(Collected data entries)
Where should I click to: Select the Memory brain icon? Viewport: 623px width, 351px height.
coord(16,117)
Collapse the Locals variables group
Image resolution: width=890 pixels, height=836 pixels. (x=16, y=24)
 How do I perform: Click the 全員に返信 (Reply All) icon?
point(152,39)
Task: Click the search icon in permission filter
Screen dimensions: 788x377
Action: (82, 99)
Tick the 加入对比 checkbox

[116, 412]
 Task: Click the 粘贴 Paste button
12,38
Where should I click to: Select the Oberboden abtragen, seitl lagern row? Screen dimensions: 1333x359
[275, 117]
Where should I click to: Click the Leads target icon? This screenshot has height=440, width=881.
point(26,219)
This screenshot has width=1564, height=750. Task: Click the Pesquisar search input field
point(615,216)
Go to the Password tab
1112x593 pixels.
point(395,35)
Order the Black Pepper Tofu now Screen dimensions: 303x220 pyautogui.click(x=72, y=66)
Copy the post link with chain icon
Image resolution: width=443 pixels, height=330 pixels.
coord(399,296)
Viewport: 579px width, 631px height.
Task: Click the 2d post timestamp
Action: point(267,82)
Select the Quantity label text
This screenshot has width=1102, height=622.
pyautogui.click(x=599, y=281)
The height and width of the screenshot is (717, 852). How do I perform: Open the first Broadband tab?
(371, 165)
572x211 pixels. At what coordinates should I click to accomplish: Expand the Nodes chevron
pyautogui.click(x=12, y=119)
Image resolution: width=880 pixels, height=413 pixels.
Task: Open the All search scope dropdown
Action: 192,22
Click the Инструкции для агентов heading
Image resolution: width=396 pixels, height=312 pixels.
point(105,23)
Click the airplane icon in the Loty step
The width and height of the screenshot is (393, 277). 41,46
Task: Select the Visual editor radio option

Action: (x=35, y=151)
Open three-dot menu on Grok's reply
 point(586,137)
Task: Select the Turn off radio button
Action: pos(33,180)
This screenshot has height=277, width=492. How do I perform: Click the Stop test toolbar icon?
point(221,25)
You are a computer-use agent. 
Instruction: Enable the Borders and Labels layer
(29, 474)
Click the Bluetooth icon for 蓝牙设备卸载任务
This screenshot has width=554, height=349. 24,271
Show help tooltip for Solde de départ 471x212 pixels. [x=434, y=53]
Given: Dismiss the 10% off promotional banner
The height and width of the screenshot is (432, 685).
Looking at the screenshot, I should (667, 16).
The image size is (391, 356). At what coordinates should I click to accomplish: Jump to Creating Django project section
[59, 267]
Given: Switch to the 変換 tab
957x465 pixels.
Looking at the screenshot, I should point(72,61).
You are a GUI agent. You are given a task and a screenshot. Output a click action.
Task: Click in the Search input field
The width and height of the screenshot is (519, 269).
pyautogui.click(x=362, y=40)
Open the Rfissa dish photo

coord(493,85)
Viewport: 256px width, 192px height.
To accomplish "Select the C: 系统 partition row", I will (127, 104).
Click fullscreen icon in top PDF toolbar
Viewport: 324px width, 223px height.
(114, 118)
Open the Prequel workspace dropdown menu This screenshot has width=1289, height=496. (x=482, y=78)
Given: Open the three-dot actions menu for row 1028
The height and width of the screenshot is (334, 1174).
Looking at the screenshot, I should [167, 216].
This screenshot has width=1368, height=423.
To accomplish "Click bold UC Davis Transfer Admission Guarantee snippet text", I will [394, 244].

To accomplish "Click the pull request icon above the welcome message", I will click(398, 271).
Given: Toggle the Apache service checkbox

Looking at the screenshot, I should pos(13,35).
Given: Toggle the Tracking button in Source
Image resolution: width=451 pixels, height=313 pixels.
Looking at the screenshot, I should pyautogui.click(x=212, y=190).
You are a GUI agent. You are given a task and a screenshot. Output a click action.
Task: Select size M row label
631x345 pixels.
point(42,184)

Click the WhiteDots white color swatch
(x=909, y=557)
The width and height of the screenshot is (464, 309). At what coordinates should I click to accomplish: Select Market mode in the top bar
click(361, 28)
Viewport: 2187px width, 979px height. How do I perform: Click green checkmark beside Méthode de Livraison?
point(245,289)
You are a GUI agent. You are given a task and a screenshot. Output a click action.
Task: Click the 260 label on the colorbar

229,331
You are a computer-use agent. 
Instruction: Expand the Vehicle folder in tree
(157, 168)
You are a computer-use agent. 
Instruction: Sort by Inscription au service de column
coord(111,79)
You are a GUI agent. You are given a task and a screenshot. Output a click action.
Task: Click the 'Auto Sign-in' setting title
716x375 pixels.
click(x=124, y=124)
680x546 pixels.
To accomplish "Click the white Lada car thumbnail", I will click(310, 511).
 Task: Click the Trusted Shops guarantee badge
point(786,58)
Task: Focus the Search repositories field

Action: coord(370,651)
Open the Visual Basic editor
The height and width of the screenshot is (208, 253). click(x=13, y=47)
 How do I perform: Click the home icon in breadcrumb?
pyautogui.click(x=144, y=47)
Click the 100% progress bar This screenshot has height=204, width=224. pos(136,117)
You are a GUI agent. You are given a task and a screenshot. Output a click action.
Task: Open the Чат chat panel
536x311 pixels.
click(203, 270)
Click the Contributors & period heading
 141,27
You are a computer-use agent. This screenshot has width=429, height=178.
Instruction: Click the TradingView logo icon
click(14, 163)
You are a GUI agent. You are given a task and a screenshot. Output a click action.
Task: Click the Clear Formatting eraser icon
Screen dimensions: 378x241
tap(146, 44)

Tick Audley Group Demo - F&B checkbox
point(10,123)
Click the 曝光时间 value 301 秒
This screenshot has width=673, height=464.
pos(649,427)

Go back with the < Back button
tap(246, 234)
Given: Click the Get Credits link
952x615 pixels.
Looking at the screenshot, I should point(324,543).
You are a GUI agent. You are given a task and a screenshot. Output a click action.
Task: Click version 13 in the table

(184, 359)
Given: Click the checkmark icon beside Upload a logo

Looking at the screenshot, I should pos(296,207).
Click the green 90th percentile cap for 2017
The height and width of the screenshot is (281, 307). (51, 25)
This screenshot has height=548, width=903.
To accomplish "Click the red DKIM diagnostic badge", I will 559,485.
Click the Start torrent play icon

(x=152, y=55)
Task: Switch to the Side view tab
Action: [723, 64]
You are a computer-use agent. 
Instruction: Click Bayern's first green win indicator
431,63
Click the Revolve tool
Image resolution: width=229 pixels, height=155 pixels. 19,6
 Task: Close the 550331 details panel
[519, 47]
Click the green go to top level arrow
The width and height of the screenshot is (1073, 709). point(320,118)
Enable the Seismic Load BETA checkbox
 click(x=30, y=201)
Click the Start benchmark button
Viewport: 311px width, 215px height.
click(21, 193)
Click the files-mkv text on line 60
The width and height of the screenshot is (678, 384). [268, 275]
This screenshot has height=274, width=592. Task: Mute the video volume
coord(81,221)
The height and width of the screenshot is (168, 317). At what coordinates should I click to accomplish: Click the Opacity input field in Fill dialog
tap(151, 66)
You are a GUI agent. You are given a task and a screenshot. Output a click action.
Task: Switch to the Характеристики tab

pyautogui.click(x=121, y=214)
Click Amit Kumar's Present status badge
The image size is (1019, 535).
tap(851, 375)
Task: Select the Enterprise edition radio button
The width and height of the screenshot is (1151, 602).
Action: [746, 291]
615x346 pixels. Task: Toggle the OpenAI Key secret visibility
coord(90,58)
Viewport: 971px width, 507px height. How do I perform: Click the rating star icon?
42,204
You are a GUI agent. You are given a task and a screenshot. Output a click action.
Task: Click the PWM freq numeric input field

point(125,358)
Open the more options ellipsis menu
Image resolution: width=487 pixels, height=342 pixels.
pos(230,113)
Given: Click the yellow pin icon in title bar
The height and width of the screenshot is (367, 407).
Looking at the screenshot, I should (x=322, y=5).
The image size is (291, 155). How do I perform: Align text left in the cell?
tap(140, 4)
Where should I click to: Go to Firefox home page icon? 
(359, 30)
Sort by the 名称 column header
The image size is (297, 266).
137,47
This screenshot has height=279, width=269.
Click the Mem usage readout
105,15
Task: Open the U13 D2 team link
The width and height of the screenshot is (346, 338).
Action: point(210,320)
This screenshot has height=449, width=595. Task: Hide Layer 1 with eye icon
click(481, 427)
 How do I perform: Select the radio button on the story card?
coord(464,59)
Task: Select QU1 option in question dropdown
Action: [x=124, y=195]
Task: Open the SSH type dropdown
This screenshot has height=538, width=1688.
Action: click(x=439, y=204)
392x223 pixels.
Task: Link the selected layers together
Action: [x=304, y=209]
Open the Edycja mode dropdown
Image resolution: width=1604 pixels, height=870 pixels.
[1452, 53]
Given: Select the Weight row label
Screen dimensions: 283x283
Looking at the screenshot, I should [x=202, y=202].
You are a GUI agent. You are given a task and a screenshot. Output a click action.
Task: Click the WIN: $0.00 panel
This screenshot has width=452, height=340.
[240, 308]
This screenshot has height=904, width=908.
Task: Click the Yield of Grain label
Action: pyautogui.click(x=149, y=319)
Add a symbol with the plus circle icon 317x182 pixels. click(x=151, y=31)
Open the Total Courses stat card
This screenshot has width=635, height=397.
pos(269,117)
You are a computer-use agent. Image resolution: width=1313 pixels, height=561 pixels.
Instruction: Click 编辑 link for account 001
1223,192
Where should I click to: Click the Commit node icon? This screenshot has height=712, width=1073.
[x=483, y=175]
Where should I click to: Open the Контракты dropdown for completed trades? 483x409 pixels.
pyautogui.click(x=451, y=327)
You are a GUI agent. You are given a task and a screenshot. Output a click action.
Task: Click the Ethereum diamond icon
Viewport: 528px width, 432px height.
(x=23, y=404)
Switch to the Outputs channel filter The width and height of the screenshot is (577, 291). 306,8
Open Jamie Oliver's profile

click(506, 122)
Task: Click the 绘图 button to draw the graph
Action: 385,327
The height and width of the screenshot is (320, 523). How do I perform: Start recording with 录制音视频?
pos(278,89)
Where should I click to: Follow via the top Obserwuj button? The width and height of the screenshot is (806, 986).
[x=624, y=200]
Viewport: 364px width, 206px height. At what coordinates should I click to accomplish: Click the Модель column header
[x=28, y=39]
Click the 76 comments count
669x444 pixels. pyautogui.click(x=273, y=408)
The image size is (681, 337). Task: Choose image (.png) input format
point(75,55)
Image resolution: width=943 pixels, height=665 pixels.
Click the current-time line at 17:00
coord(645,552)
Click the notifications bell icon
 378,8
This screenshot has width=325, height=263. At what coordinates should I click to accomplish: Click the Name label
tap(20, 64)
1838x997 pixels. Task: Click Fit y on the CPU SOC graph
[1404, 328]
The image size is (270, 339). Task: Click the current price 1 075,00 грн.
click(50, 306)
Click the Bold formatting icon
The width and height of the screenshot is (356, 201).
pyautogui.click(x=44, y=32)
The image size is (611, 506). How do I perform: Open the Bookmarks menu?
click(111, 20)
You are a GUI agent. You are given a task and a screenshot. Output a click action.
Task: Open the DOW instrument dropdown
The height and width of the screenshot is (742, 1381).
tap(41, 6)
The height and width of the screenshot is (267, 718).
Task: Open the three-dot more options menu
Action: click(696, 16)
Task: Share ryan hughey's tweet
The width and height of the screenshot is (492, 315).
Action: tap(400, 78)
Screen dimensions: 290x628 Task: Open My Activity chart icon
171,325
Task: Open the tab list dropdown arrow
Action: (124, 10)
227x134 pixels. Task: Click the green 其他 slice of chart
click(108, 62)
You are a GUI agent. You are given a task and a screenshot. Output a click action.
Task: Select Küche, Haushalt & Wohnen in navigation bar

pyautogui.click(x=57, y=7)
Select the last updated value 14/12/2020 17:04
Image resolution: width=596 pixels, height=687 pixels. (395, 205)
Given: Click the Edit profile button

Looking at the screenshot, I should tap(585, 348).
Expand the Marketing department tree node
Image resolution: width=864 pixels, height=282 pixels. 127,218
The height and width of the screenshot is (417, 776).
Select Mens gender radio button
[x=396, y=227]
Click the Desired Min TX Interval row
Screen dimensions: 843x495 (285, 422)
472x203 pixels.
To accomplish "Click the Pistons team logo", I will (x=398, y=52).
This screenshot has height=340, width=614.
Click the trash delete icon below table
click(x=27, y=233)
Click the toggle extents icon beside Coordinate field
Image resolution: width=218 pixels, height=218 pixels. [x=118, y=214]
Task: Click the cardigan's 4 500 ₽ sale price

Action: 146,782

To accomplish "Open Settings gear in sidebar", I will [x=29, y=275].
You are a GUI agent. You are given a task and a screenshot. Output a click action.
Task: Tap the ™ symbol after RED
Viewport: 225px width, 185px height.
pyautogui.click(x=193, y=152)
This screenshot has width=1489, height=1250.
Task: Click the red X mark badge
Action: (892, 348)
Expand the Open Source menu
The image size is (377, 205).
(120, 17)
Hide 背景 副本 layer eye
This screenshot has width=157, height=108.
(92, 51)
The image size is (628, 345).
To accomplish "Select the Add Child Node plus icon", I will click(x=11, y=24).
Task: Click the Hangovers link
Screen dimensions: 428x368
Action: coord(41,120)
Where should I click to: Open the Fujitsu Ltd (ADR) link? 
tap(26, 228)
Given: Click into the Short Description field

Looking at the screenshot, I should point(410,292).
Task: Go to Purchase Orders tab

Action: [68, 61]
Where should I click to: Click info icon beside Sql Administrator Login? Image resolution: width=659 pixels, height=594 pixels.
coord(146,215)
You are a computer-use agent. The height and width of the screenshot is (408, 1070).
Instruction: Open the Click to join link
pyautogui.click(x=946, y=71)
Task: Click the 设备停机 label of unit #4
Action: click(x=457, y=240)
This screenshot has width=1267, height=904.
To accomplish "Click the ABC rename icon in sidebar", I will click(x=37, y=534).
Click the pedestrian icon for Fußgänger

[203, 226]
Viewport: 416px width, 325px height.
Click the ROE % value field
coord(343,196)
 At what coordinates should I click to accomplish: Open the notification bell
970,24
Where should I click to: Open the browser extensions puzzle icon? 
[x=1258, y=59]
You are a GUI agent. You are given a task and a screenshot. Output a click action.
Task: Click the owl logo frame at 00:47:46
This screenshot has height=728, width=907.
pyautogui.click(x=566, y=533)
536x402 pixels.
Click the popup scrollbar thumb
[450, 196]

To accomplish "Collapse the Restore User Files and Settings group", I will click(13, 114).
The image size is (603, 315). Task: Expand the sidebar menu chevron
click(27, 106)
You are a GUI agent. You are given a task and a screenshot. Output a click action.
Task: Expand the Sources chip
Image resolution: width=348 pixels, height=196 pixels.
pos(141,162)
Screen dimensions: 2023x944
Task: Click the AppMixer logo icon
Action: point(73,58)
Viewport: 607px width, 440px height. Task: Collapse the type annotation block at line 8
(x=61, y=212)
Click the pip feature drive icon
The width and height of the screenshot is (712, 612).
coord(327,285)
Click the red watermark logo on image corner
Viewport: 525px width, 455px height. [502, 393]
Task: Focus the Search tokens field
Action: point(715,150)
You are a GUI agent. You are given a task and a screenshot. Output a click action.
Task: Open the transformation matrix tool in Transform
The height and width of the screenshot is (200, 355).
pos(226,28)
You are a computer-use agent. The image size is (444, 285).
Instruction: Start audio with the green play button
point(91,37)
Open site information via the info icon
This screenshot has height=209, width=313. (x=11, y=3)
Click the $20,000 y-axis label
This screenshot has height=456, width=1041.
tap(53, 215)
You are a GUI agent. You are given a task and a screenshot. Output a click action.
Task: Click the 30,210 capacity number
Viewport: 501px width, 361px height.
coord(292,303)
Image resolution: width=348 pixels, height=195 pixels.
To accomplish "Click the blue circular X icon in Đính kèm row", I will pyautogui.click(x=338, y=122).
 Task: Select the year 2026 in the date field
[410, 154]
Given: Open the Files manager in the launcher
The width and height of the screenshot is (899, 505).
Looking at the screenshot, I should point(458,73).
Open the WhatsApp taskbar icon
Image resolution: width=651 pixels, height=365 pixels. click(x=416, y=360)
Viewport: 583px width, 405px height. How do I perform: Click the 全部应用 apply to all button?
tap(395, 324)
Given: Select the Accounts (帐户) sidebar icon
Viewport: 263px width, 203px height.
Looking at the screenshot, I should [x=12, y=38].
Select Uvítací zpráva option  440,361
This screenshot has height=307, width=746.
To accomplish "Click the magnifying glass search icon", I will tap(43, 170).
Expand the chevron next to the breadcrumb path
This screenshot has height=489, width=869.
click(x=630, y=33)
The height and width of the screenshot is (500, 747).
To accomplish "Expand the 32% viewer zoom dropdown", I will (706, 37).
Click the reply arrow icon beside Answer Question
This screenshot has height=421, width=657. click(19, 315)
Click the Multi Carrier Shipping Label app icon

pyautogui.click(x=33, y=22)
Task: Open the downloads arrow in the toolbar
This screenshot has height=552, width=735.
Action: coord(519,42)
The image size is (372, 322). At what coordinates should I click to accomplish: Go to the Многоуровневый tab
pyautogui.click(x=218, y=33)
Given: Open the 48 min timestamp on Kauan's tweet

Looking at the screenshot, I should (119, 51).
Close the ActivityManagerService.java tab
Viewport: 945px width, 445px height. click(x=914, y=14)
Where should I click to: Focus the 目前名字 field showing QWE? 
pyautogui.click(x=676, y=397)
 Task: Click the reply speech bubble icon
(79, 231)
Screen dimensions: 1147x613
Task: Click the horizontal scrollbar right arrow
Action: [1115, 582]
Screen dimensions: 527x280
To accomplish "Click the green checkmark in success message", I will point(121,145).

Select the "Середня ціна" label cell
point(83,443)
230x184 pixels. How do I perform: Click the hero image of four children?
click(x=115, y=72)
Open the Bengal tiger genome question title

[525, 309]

● What you have to do:
Your answer should be the exact lines above from the one with "Task: Open the transformation" through the one with "Select Uvítací zpráva", both included, and nothing besides.

● Exercise result:
Task: Open the transformation matrix tool in Transform
The height and width of the screenshot is (200, 355).
pos(226,28)
You are a computer-use agent. The image size is (444, 285).
Instruction: Start audio with the green play button
point(91,37)
Open site information via the info icon
This screenshot has height=209, width=313. (x=11, y=3)
Click the $20,000 y-axis label
This screenshot has height=456, width=1041.
tap(53, 215)
You are a GUI agent. You are given a task and a screenshot. Output a click action.
Task: Click the 30,210 capacity number
Viewport: 501px width, 361px height.
coord(292,303)
Image resolution: width=348 pixels, height=195 pixels.
To accomplish "Click the blue circular X icon in Đính kèm row", I will pyautogui.click(x=338, y=122).
 Task: Select the year 2026 in the date field
[410, 154]
Given: Open the Files manager in the launcher
The width and height of the screenshot is (899, 505).
Looking at the screenshot, I should point(458,73).
Open the WhatsApp taskbar icon
Image resolution: width=651 pixels, height=365 pixels. click(x=416, y=360)
Viewport: 583px width, 405px height. How do I perform: Click the 全部应用 apply to all button?
tap(395, 324)
Given: Select the Accounts (帐户) sidebar icon
Viewport: 263px width, 203px height.
Looking at the screenshot, I should [x=12, y=38].
Select Uvítací zpráva option  440,361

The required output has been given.